Data released earlier this month by the Investment Company Institute indicate that a record $6.15 trillion is sitting in money market funds. As a fun anecdote, $6.15 trillion would be enough to buy Amazon (AMZN) three times over assuming no premium was involved.

That’s a staggering amount of cash to be sitting in “risk-free” cash when considering the S&P 500 is higher by more than 27% over the past year. Of course, advisors know that there is risk with cash in the form of the Federal Reserve cutting interest rates, which would result in lower yields on basic cash instruments. Fortunately, there are cash alternatives that aren’t as vulnerable to declining interest rates and those include the Alpha Architect 1-3 Box ETF (BOXX).

BOXX employs an options strategy known as the box spread to generate income, potentially serving as an attractive alternative to money markets. In a box spread, an options trader uses contracts that essentially eliminate each other’s risk while providing a buffer against volatility in the underlying security. The income generated is derived from the difference between the contracts’ strike prices.

BOXX Is Drawing a Crowd

BOXX debuted in December 2022 and when it was highlighted here in March, it had $1.6 billion in assets under management. That tally has since more than doubled to $3.6 billion, underscoring market participants’ affinity for unique cash alternatives.

Much of BOXX’s allure is derived from tax benefits. Investors that hold Treasurys are taxed on ordinary income generated by the interest on those bonds and are then subject to capital gains when the bonds are sold, assuming a profit was made. BOXX offers different tax implications.

“When you hold BOXX and it’s not paying out anything, your tax bill only really comes when you decide to sell the funds, and that’s getting taxed as capital gains,” notes Morningstar’s Lan Anh Tran. “If you hold the fund for longer than a year, that’s long-term capital gains. And so that is going to be lower than the ordinary income tax rate for most tax brackets. And that’s not an easy thing to do. Otherwise, more people would have done it.”

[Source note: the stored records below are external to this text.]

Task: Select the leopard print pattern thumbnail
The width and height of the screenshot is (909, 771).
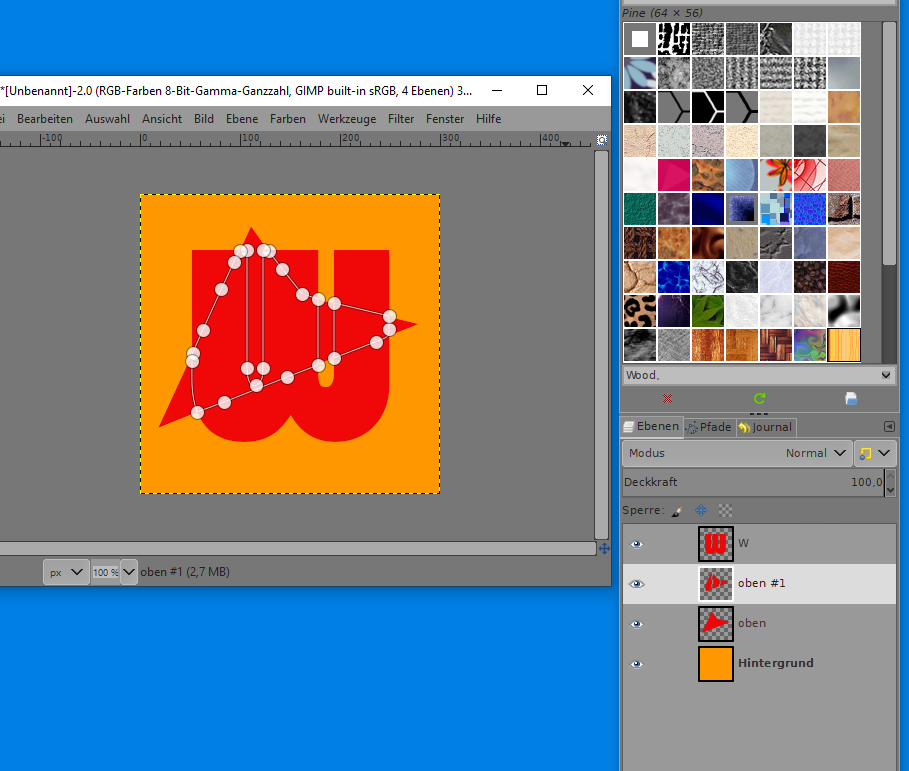Action: (x=640, y=311)

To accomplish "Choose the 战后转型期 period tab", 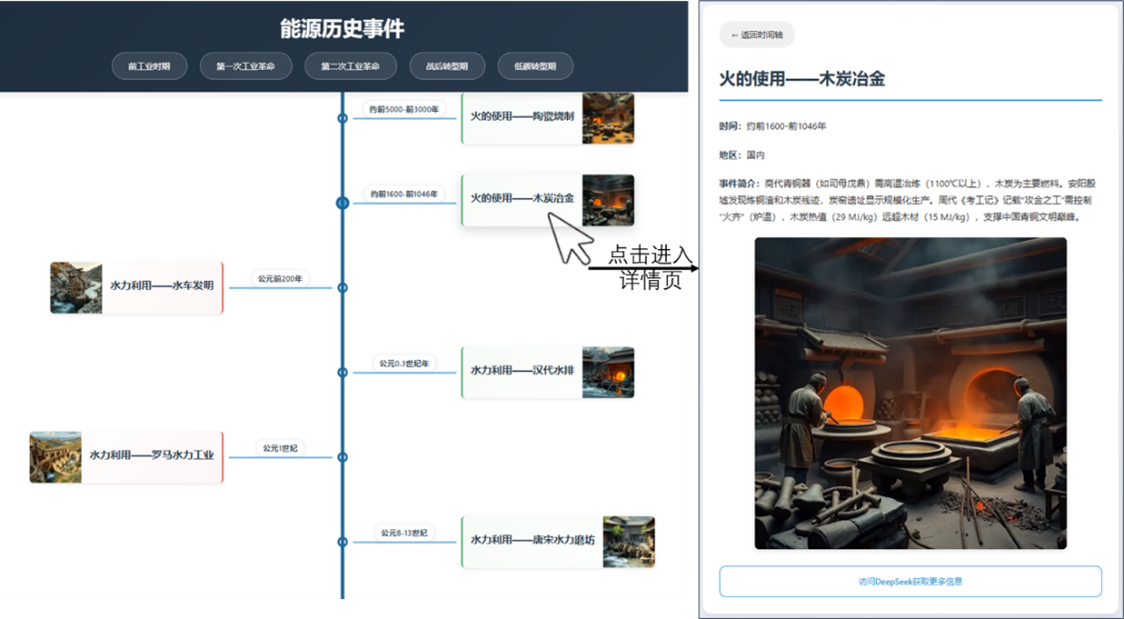I will click(x=447, y=67).
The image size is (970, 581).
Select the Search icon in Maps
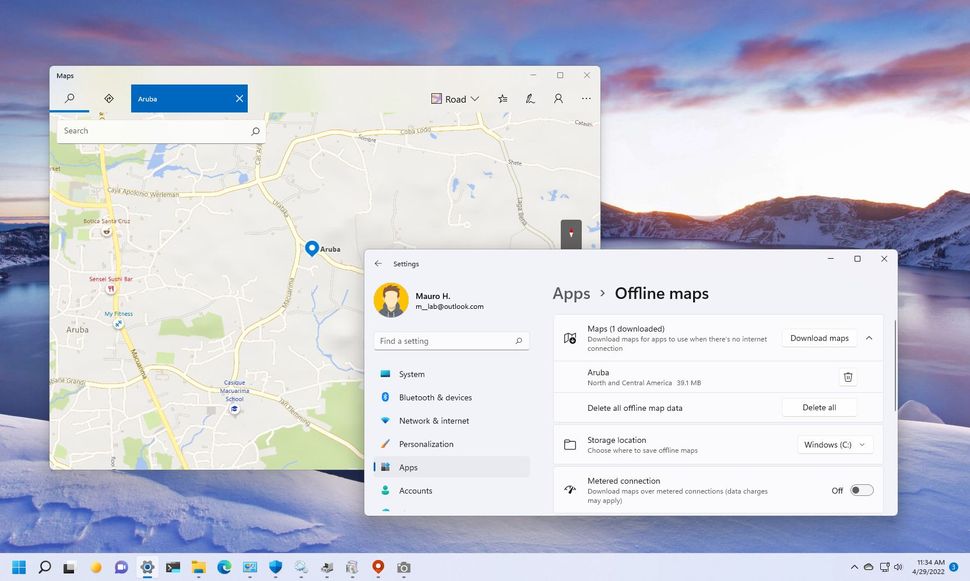69,98
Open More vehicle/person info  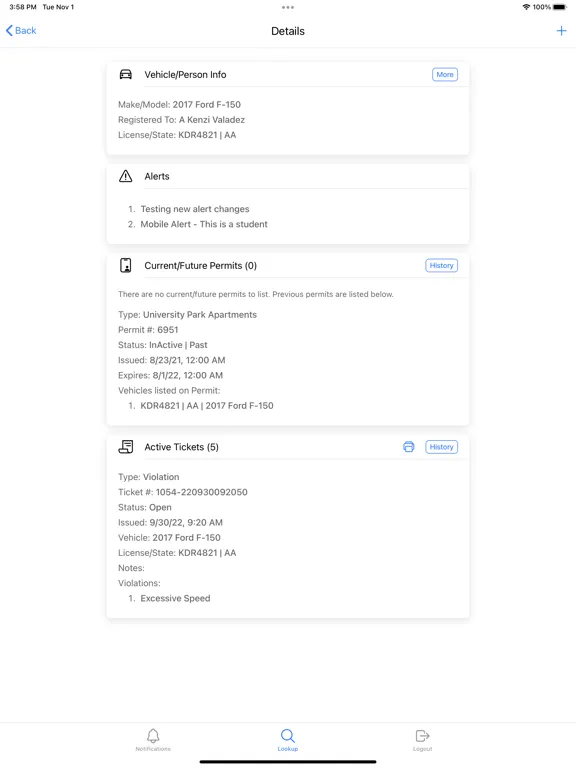click(445, 74)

Additionally, ETFs in general are inherently tax-efficient vehicles, paving the way for BOXX to offer more tax benefits than a competing mutual fund.

BOXX Doing What It’s Supposed to Do

Advisors and experienced investors know that new ETFs of any stripe deserve scrutiny and it’s appropriate to ask if those funds and their older brethren are doing their jobs. In the case of BOXX, yes, the ETF is performing as expected.

“Returnwise, it’s been close to the 1-3-month Treasury bill return. Payoutwise, even as I mentioned that they previously used index option, which is more complicated, actually, since inception, they haven’t paid out any taxable distribution. No dividend, no capital gain, no return on capital, or anything since inception in December 2022,” adds Tran.

That’s good news and there’s always a case for keeping some cash on hand, which could signal that BOXX could be durable should interest rates decline.